START Exercise data

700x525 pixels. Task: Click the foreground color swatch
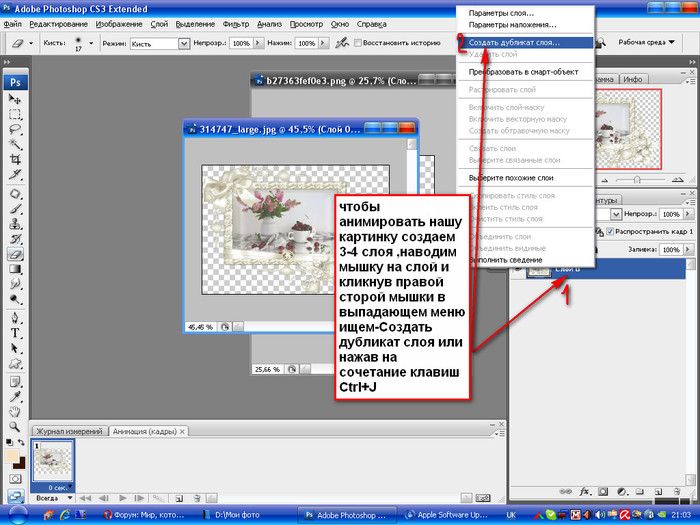(12, 455)
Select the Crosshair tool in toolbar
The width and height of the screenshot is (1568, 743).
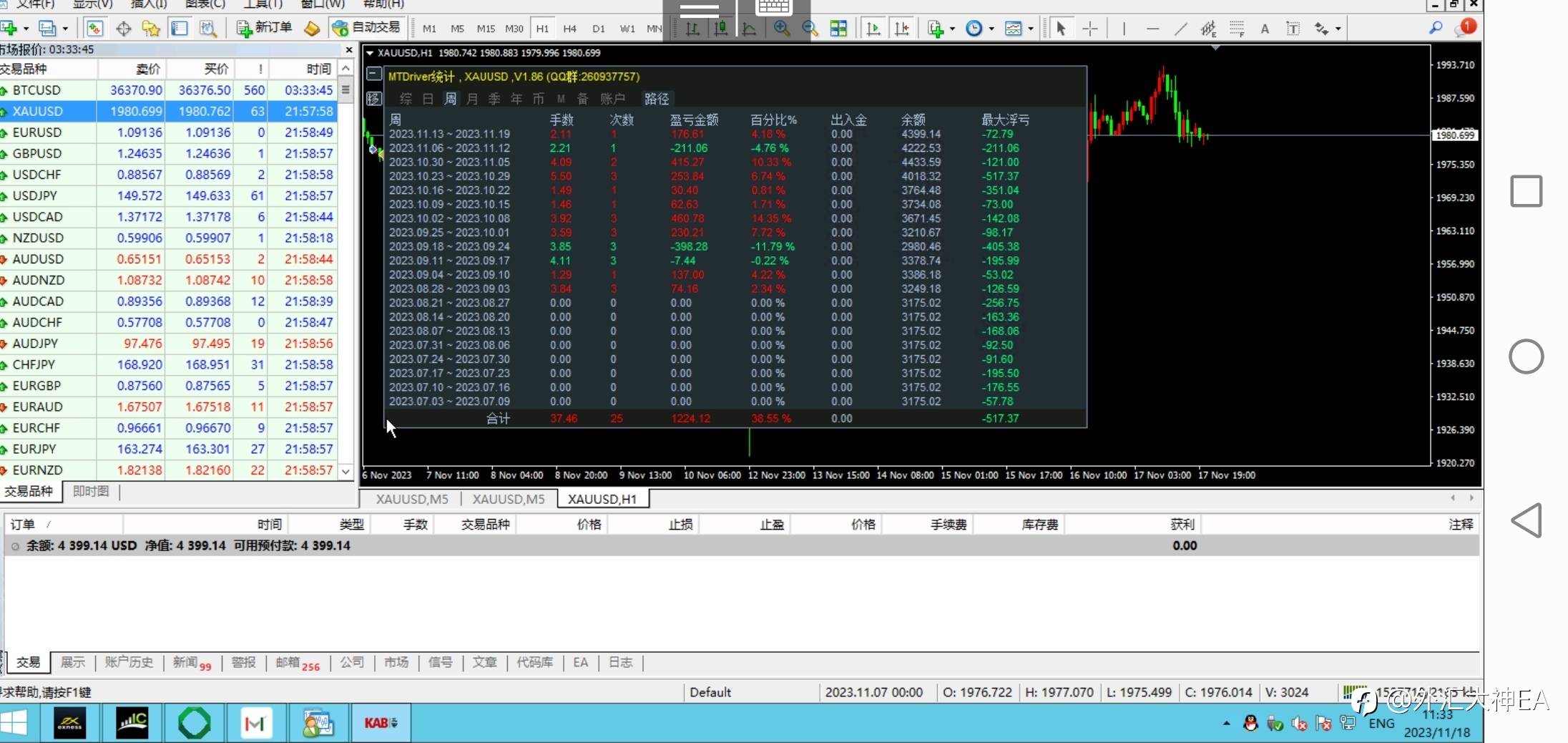coord(1090,29)
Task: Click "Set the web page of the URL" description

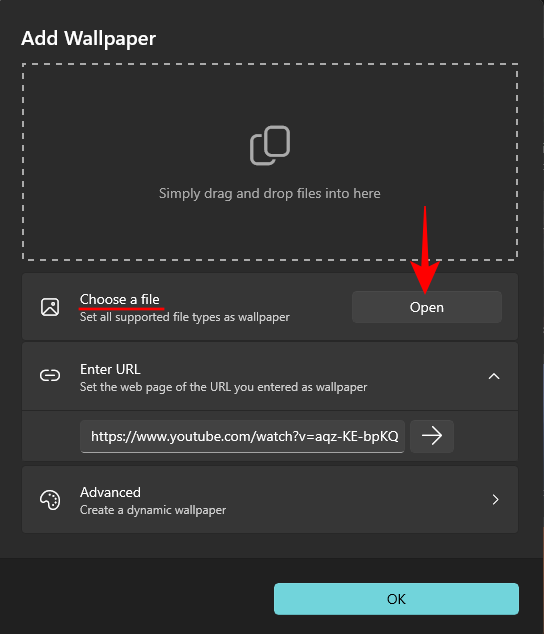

END Exercise data

Repeat exactly, please: transcribe each entry and leave out the pictures.

* Response to the exercise *
700x525 pixels. Task: Click the foreground color swatch
(12, 455)
Select the Crosshair tool in toolbar
The width and height of the screenshot is (1568, 743).
coord(1090,29)
Task: Click "Set the web page of the URL" description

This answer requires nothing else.